Your task: Print every record below exactly as written.

Records for processing:

▼

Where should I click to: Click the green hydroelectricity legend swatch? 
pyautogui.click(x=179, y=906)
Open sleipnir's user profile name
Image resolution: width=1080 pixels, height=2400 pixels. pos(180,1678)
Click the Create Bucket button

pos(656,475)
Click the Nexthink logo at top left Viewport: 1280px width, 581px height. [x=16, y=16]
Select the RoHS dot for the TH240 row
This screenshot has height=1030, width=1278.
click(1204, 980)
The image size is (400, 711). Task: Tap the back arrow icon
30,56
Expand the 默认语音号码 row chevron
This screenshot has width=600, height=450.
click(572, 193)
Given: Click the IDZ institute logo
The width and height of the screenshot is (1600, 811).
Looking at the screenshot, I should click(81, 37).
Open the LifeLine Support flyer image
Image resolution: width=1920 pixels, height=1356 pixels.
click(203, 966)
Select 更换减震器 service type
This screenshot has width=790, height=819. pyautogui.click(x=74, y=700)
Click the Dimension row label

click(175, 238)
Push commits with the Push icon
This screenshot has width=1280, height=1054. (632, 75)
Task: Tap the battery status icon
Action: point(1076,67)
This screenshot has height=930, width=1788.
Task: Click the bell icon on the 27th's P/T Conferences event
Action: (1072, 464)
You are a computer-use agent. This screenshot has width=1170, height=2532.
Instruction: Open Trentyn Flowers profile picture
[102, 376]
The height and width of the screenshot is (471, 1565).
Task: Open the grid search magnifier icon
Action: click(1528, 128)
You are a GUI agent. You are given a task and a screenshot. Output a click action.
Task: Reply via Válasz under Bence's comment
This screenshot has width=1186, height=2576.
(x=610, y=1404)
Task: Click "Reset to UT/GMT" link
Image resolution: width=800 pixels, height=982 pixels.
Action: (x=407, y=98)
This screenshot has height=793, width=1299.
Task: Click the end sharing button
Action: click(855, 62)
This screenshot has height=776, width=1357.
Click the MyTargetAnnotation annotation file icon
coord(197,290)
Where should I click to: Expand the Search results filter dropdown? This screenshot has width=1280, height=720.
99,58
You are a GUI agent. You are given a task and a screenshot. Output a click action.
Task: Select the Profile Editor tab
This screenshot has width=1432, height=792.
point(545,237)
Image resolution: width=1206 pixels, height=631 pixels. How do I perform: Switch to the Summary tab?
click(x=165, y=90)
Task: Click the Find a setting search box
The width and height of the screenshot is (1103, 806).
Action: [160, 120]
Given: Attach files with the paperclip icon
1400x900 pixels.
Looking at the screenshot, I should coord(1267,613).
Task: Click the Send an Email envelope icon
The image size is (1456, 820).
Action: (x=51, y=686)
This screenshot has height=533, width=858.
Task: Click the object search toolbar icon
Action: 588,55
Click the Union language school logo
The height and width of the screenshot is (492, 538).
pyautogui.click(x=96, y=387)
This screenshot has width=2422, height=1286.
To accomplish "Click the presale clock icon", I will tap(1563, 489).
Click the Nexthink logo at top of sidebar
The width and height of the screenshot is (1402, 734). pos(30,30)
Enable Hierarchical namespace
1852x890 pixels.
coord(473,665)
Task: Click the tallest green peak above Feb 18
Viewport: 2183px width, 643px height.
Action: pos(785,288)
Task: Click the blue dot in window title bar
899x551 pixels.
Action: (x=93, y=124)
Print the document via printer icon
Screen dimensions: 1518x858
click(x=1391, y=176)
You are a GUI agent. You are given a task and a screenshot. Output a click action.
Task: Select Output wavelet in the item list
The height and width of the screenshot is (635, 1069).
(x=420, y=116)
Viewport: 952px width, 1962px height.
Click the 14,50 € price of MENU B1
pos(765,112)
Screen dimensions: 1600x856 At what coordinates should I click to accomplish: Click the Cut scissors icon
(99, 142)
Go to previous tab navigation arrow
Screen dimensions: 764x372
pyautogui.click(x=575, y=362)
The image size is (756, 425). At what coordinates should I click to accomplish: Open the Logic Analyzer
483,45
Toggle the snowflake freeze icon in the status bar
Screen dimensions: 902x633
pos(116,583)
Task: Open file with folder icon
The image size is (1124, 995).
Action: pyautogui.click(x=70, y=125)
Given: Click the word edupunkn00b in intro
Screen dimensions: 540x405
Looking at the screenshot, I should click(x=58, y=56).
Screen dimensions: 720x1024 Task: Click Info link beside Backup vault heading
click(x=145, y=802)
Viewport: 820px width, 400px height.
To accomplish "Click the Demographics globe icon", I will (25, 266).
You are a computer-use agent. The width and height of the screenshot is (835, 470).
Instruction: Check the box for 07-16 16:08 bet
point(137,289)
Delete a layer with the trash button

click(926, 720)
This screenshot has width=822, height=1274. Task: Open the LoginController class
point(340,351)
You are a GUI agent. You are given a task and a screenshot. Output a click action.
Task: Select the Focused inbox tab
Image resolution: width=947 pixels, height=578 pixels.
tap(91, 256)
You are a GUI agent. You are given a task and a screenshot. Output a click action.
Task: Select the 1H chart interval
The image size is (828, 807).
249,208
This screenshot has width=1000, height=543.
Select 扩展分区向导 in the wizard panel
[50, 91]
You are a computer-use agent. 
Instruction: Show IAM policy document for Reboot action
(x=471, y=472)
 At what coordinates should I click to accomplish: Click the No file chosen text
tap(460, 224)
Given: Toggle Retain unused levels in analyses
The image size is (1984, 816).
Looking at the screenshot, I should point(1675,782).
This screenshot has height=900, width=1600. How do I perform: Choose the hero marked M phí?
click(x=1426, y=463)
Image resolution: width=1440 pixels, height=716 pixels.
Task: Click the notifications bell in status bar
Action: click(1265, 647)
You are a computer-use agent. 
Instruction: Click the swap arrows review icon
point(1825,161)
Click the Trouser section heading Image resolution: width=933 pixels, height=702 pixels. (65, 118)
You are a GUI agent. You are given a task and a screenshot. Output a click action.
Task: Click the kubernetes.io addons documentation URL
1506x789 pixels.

▲

Solution to the exercise:
Where should I click to: Click the green hydroelectricity legend swatch? 
pyautogui.click(x=179, y=906)
Open sleipnir's user profile name
Image resolution: width=1080 pixels, height=2400 pixels. pos(180,1678)
Click the Create Bucket button

pos(656,475)
Click the Nexthink logo at top left Viewport: 1280px width, 581px height. [x=16, y=16]
Select the RoHS dot for the TH240 row
This screenshot has height=1030, width=1278.
click(1204, 980)
The image size is (400, 711). Task: Tap the back arrow icon
30,56
Expand the 默认语音号码 row chevron
This screenshot has width=600, height=450.
click(572, 193)
Given: Click the IDZ institute logo
The width and height of the screenshot is (1600, 811).
Looking at the screenshot, I should click(81, 37).
Open the LifeLine Support flyer image
Image resolution: width=1920 pixels, height=1356 pixels.
click(203, 966)
Select 更换减震器 service type
This screenshot has width=790, height=819. pyautogui.click(x=74, y=700)
Click the Dimension row label

click(175, 238)
Push commits with the Push icon
This screenshot has width=1280, height=1054. (632, 75)
Task: Tap the battery status icon
Action: point(1076,67)
This screenshot has height=930, width=1788.
Task: Click the bell icon on the 27th's P/T Conferences event
Action: (1072, 464)
You are a computer-use agent. This screenshot has width=1170, height=2532.
Instruction: Open Trentyn Flowers profile picture
[102, 376]
The height and width of the screenshot is (471, 1565).
Task: Open the grid search magnifier icon
Action: click(1528, 128)
You are a GUI agent. You are given a task and a screenshot. Output a click action.
Task: Reply via Válasz under Bence's comment
This screenshot has width=1186, height=2576.
(x=610, y=1404)
Task: Click "Reset to UT/GMT" link
Image resolution: width=800 pixels, height=982 pixels.
Action: (x=407, y=98)
This screenshot has height=793, width=1299.
Task: Click the end sharing button
Action: click(855, 62)
This screenshot has height=776, width=1357.
Click the MyTargetAnnotation annotation file icon
coord(197,290)
Where should I click to: Expand the Search results filter dropdown? This screenshot has width=1280, height=720.
99,58
You are a GUI agent. You are given a task and a screenshot. Output a click action.
Task: Select the Profile Editor tab
This screenshot has width=1432, height=792.
point(545,237)
Image resolution: width=1206 pixels, height=631 pixels. How do I perform: Switch to the Summary tab?
click(x=165, y=90)
Task: Click the Find a setting search box
The width and height of the screenshot is (1103, 806).
Action: [160, 120]
Given: Attach files with the paperclip icon
1400x900 pixels.
Looking at the screenshot, I should coord(1267,613).
Task: Click the Send an Email envelope icon
The image size is (1456, 820).
Action: (x=51, y=686)
This screenshot has height=533, width=858.
Task: Click the object search toolbar icon
Action: 588,55
Click the Union language school logo
The height and width of the screenshot is (492, 538).
pyautogui.click(x=96, y=387)
This screenshot has width=2422, height=1286.
To accomplish "Click the presale clock icon", I will tap(1563, 489).
Click the Nexthink logo at top of sidebar
The width and height of the screenshot is (1402, 734). pos(30,30)
Enable Hierarchical namespace
1852x890 pixels.
coord(473,665)
Task: Click the tallest green peak above Feb 18
Viewport: 2183px width, 643px height.
Action: pos(785,288)
Task: Click the blue dot in window title bar
899x551 pixels.
Action: (x=93, y=124)
Print the document via printer icon
Screen dimensions: 1518x858
click(x=1391, y=176)
You are a GUI agent. You are given a task and a screenshot. Output a click action.
Task: Select Output wavelet in the item list
The height and width of the screenshot is (635, 1069).
(x=420, y=116)
Viewport: 952px width, 1962px height.
Click the 14,50 € price of MENU B1
pos(765,112)
Screen dimensions: 1600x856 At what coordinates should I click to accomplish: Click the Cut scissors icon
(99, 142)
Go to previous tab navigation arrow
Screen dimensions: 764x372
pyautogui.click(x=575, y=362)
The image size is (756, 425). At what coordinates should I click to accomplish: Open the Logic Analyzer
483,45
Toggle the snowflake freeze icon in the status bar
Screen dimensions: 902x633
pos(116,583)
Task: Open file with folder icon
The image size is (1124, 995).
Action: pyautogui.click(x=70, y=125)
Given: Click the word edupunkn00b in intro
Screen dimensions: 540x405
Looking at the screenshot, I should click(x=58, y=56).
Screen dimensions: 720x1024 Task: Click Info link beside Backup vault heading
click(x=145, y=802)
Viewport: 820px width, 400px height.
To accomplish "Click the Demographics globe icon", I will (25, 266).
You are a computer-use agent. The width and height of the screenshot is (835, 470).
Instruction: Check the box for 07-16 16:08 bet
point(137,289)
Delete a layer with the trash button

click(926, 720)
This screenshot has width=822, height=1274. Task: Open the LoginController class
point(340,351)
You are a GUI agent. You are given a task and a screenshot. Output a click action.
Task: Select the Focused inbox tab
Image resolution: width=947 pixels, height=578 pixels.
tap(91, 256)
You are a GUI agent. You are given a task and a screenshot. Output a click action.
Task: Select the 1H chart interval
The image size is (828, 807).
249,208
This screenshot has width=1000, height=543.
Select 扩展分区向导 in the wizard panel
[50, 91]
You are a computer-use agent. 
Instruction: Show IAM policy document for Reboot action
(x=471, y=472)
 At what coordinates should I click to accomplish: Click the No file chosen text
tap(460, 224)
Given: Toggle Retain unused levels in analyses
The image size is (1984, 816).
Looking at the screenshot, I should point(1675,782).
This screenshot has height=900, width=1600. How do I perform: Choose the hero marked M phí?
click(x=1426, y=463)
Image resolution: width=1440 pixels, height=716 pixels.
Task: Click the notifications bell in status bar
Action: click(1265, 647)
You are a computer-use agent. 
Instruction: Click the swap arrows review icon
point(1825,161)
Click the Trouser section heading Image resolution: width=933 pixels, height=702 pixels. (65, 118)
You are a GUI agent. You are given a task and a screenshot. Output a click action.
Task: Click the kubernetes.io addons documentation URL
1506x789 pixels.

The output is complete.